像过年时爸爸烧纸钱烧太急的味儿,还带着点纸灰的呛人劲儿。
“啥玩意儿烧了?”我把笔一扔,鼻子跟小狗似的四处嗅。
柳家七爷从房梁上蹦下来,尾巴根的鳞片都竖起来了,爪子扒着我的裤腿往堂屋门那边拽——
那焦糊味就是从堂屋飘来的!
我心里“咯噔”一下,撒腿就往堂屋跑,刚推开门差点摔一跤:
供在北墙的红漆牌位堂单,居然自己冒起了火星子!
那堂单是姥姥请木匠用心做的,红漆刷得亮堂堂,上面用金粉写着各位老仙家的名号,平时连灰都舍不得让落。
这会儿火苗子正顺着“胡三太爷”的名号往“黄家二姑”那边爬,纸角卷得跟炸开花的油条似的,烟味儿呛得我直咳嗽。
我慌得伸手就想抓,黄家二姑的声音突然在耳边炸响:“别碰!凡人手碰了坏规矩!”
我吓得赶紧缩手,眼睁睁看着火苗子又窜高了点,烟顺着房梁往上飘,呛得我眼泪都出来了。
胡三太爷不知啥时候飘到了牌位旁边,烟袋锅子对着火苗子晃了晃,火星子居然没灭,反而“噼啪”响了两声,像放小鞭炮似的。
“别急!”他声音比平时沉了点,“这不是走水,是要添人口了!”
“添人口?”我揉着呛红的眼睛,看着堂单上的火苗子纳闷,“是村里谁家要生娃了?”
柳家七爷蹲在门槛上,爪子扒拉着块小石子:
“傻丫头,是仙家添人口!山上好多修行的老仙,要下山来咱们堂口受香火了!”
他话刚说完,堂单上的火苗子突然“呼”地一下窜起来,却没烧破纸,反而像层金红色的光,把整个堂屋都照得暖烘烘的。
我正看得发愣,突然想起姥姥不在家——
早上她拎着篮子去东头二婶家借针线了,姥爷则去村口老王家下棋了。
“不行!得找姥爷来!”我拔腿就往村口跑,鞋跟都差点甩掉。
青璃飘在我旁边,双马尾被风吹得飘起来,八条尾巴在身后晃悠:“不用找凡人灭火,这火是仙家的‘引仙火’,烧不坏东西的!”
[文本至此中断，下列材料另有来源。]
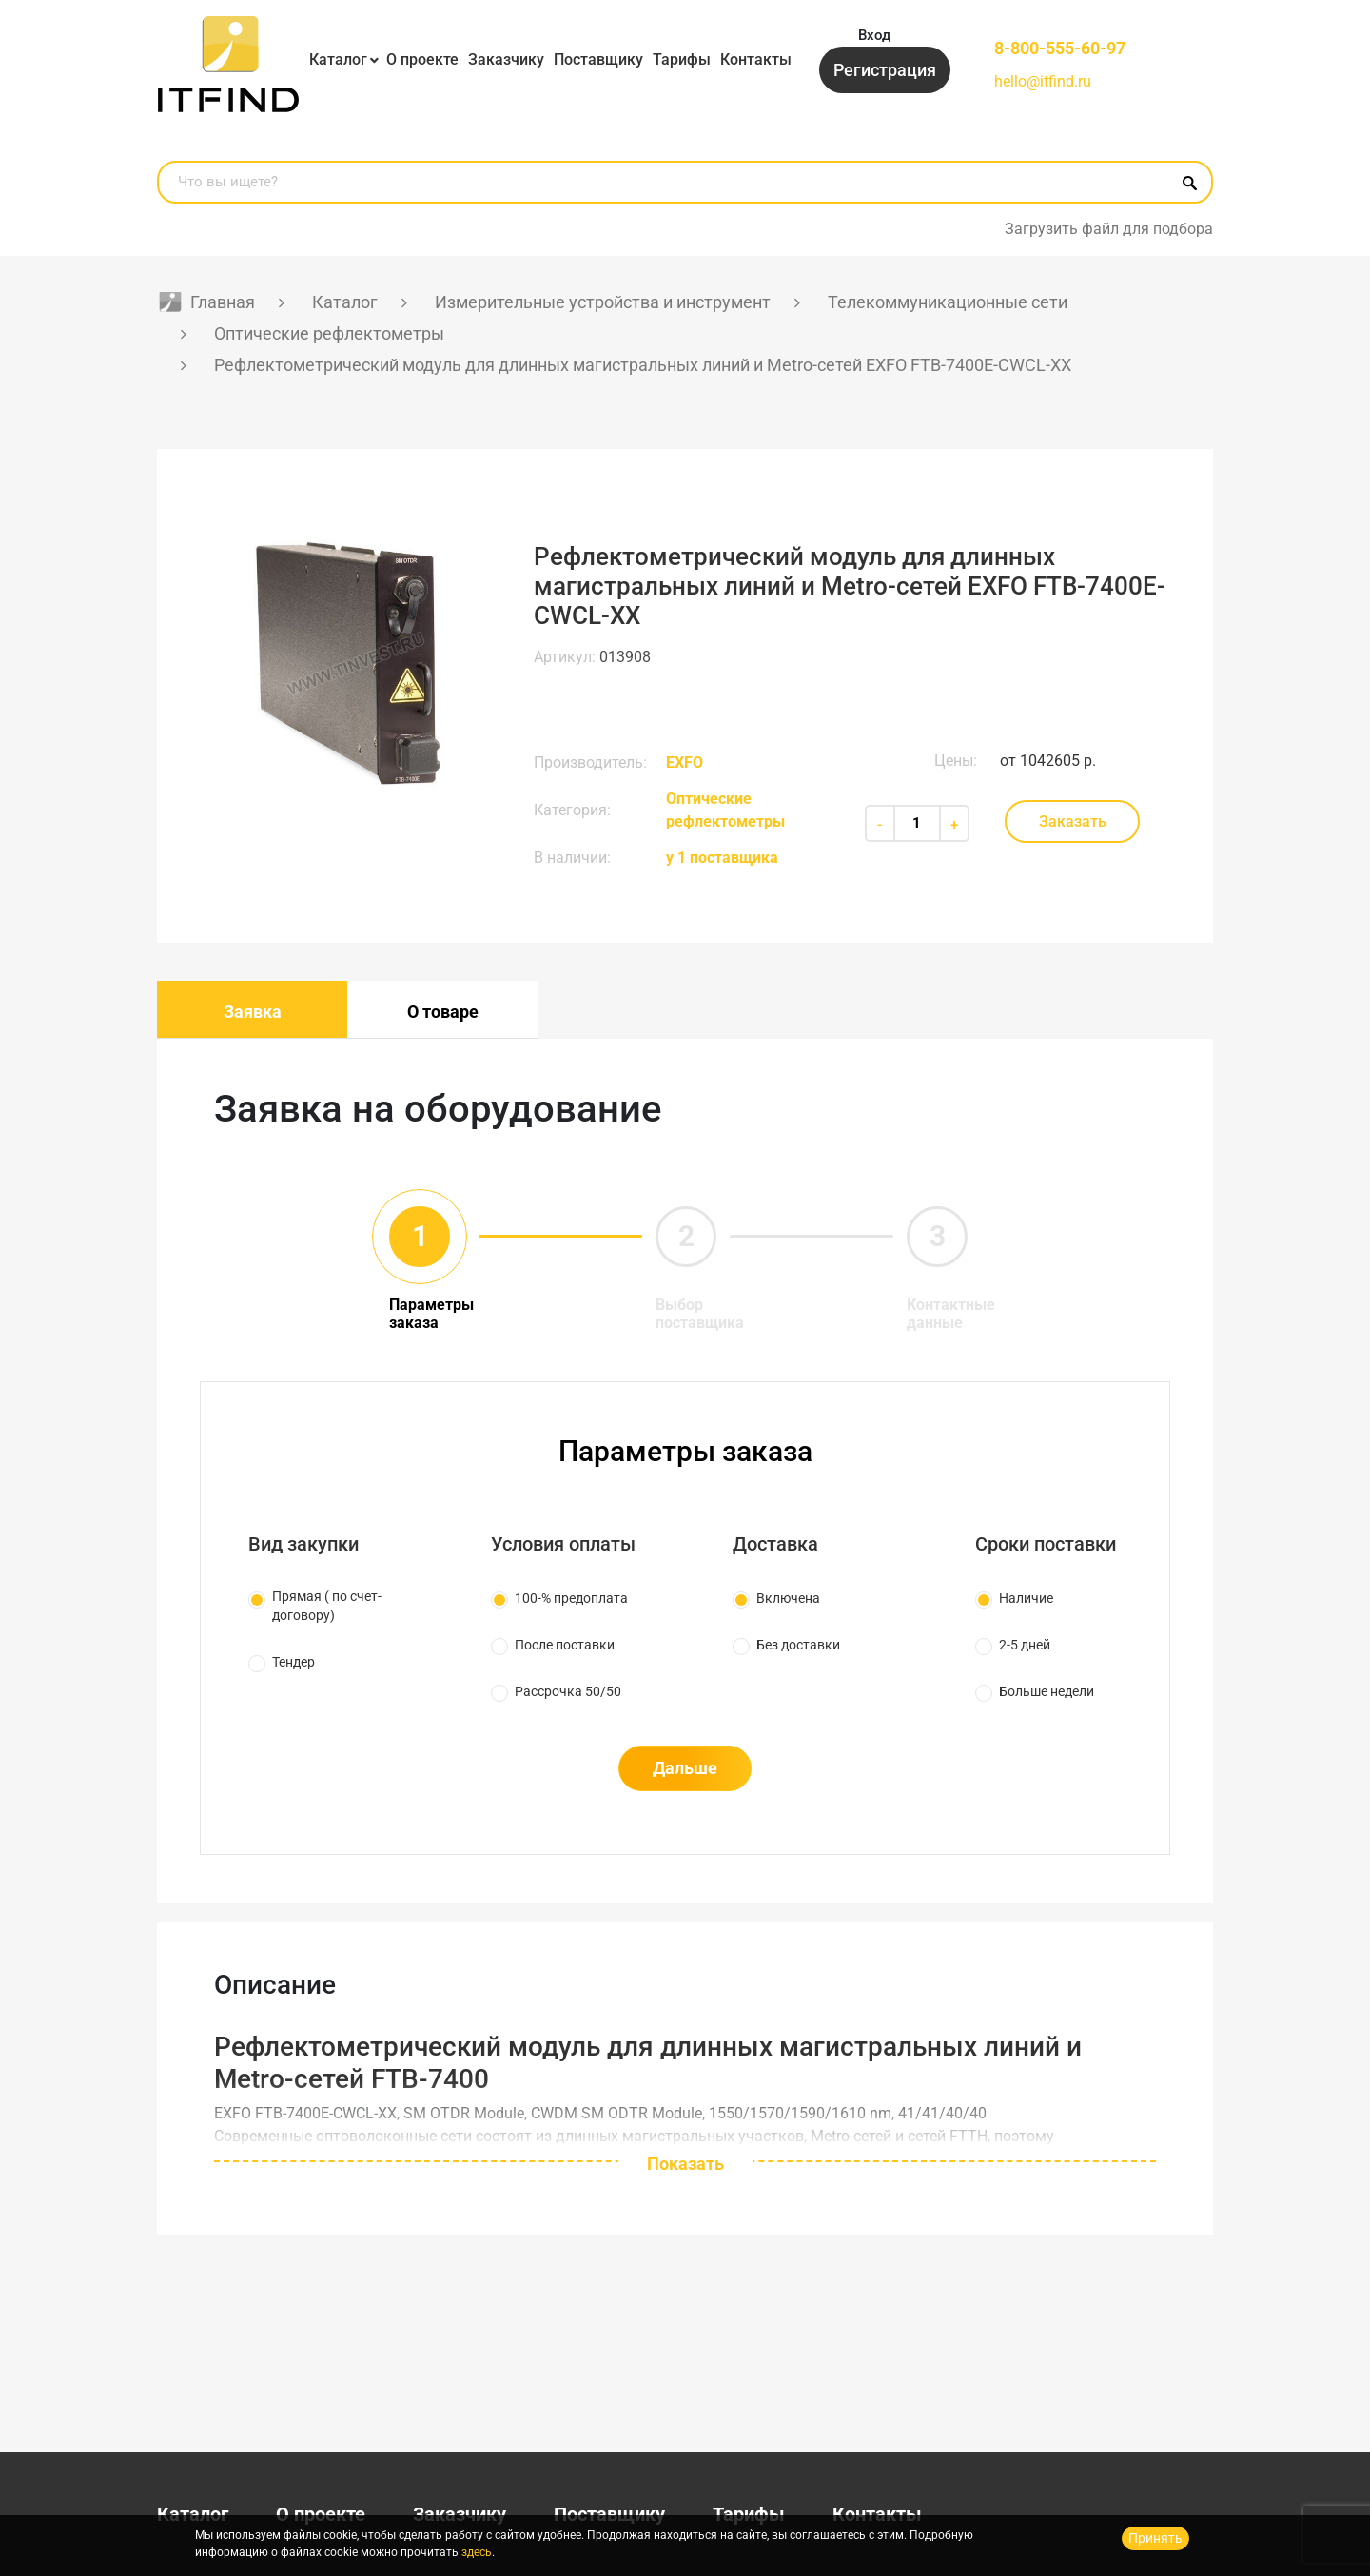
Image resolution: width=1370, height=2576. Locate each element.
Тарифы (682, 59)
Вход (874, 35)
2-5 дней (1024, 1644)
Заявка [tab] (253, 1012)
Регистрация (884, 70)
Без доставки (798, 1644)
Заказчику (506, 59)
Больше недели (1046, 1691)
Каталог (338, 59)
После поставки (565, 1644)
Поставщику (598, 59)
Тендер (293, 1661)
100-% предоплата (571, 1598)
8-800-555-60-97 (1059, 48)
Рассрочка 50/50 (568, 1691)
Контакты (756, 59)
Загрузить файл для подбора (1109, 229)
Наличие (1026, 1598)
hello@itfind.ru (1042, 81)
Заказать (1072, 821)
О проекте (422, 59)
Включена (788, 1598)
我哪听得进去,满脑子都是堂单烧起来的样子,跑到村口时嗓子都喊哑了:“姥爷!姥爷!咱家堂单烧了!”
姥爷正蹲在老王家墙根下下棋,手里攥着个烟卷,听见我喊赶紧站起来,棋子都没来得及收:
“啥?堂单烧了?”他跟着我往家跑,鞋都跑掉了一只,边跑边嘟囔:“这咋回事啊?昨天还好好的……”
李大爷在后面喊:“老马!棋还没下完呢!”
姥爷头也不回:“下啥棋?家都快烧了!”
路上遇到扛着锄头的赵大爷,姥爷还喊了一嗓子:“老赵!拿桶水去我家!堂屋走水了!”
赵大爷一听,扔下锄头就往自家井边跑,吓得几只鸡扑棱着翅膀乱飞。
刚进院就看见堂屋的烟,姥爷急得直拍大腿:“我的老天爷!这要是烧起来,咱家房子都得没!”
结果刚推开门,姥爷就愣在原地——堂单上的火苗子还在,却没烧着旁边的幔帐,金红色的光裹着烟,飘在牌位上方跟小灯笼似的。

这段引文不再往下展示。